И все же карательными и принудительными мерами невозможно было разрешить проблемы воспроизводства населения. Рождаемость в Ленинграде, которую, как уже отмечалось, удалось ненадолго поднять благодаря закону о запрещении абортов, начала вновь сокращаться. Таким образом, можно сказать с определенной долей уверенности, что если новая семья и была создана советской системой, то она явно не достигла вершины своего развития и не смогла нормально выполнять функции воспроизводства городского населения.
Закон об абортах явился одним из изощреннейших способов осуществления геноцида против народов России. Он действовал в течение 20 лет и унес немало жизней. Это было одно из самых страшных наступлений на права человека. Но моногамия по-пролетарски не оправдала надежд российских демократов не только с точки зрения деторождения.

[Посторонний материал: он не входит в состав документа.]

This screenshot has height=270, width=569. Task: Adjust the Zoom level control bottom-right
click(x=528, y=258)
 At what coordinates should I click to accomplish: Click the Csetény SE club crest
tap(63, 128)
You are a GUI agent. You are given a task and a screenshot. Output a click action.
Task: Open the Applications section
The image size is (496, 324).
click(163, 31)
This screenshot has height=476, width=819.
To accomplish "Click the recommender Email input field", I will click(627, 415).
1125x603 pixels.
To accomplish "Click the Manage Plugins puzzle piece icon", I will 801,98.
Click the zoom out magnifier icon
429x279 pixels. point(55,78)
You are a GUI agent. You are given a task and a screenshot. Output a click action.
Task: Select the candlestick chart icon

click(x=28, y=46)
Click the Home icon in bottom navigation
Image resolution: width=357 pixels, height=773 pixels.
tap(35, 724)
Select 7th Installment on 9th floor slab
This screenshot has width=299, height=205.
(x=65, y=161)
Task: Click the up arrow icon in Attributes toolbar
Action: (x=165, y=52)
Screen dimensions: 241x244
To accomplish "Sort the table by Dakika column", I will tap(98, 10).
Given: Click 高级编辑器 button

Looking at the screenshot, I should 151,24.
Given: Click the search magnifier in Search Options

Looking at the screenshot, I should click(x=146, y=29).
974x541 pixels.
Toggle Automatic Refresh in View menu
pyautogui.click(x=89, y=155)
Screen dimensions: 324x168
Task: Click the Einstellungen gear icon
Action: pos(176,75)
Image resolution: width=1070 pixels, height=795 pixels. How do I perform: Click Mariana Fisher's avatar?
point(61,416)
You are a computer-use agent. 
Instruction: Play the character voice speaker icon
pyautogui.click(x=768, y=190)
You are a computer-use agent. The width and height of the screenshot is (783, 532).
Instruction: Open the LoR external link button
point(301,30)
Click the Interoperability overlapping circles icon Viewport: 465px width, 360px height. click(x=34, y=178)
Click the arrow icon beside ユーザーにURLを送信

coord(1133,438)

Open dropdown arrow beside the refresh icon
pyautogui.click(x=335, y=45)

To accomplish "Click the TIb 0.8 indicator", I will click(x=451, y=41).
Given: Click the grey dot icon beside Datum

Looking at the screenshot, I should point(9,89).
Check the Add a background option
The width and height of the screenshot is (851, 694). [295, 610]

Точно так же, как и осуждаемая коммунистами буржуазная семья, она оказалась связана с институтом проституции. Уже в первое послереволюционное десятилетие был сильно поколеблен статус патриархального брака и престиж семейной жизни. Отношения супругов, декретивным образом освобожденные от влияния церкви, все более политизируются. В 30-е гг. в среду рабочих, в том числе и такого старого промышленного центров, как Ленинград, стали интенсивно вливаться крестьяне. Они еще не ощутили воздействия городской семейной морали и не могли противостоять натиску идеологических структур, доводящих до абсурда политизацию отношений мужа и жены, детей и родителей. Основой прочности новой пролетарской семьи являлась не экономическая зависимость, а страх перед общественным порицанием, партийная и комсомольская ответственность. Конечно, народные традиции оказались более жизнеспособными, чем надуманные схемы идеологизированной супружеской жизни. Однако статус семьи и таких общечеловеческих ценностей, как любовь к детям, родителям, мужу, жене, основательно пошатнулся.
Печально знаменитый закон об абортах в условиях низкой бытовой культуры населения, отсутствия контрацептивов не только губительно сказывался на генофонде населения, но в определенной мере способствовал росту спроса на услуги проституток. Кроме того, жители Ленинграда, как и все советское общество 20-30-х гг., были социально разобщены не меньше, чем до революции. Новые элитные слои, формировавшиеся под жестким контролем идеологических структур, по образу повседневной жизни резко отличались от основной массы горожан. Социальное неравенство, реально существовавшее в условиях сталинской модели социализма, порождало самые разнообразные отклонения: пьянство, преступность, самоубийства. Искривления же в половой и семейной морали лишь усиливали все виды девиантности в среде городского населения, и в особенности тайную проституцию.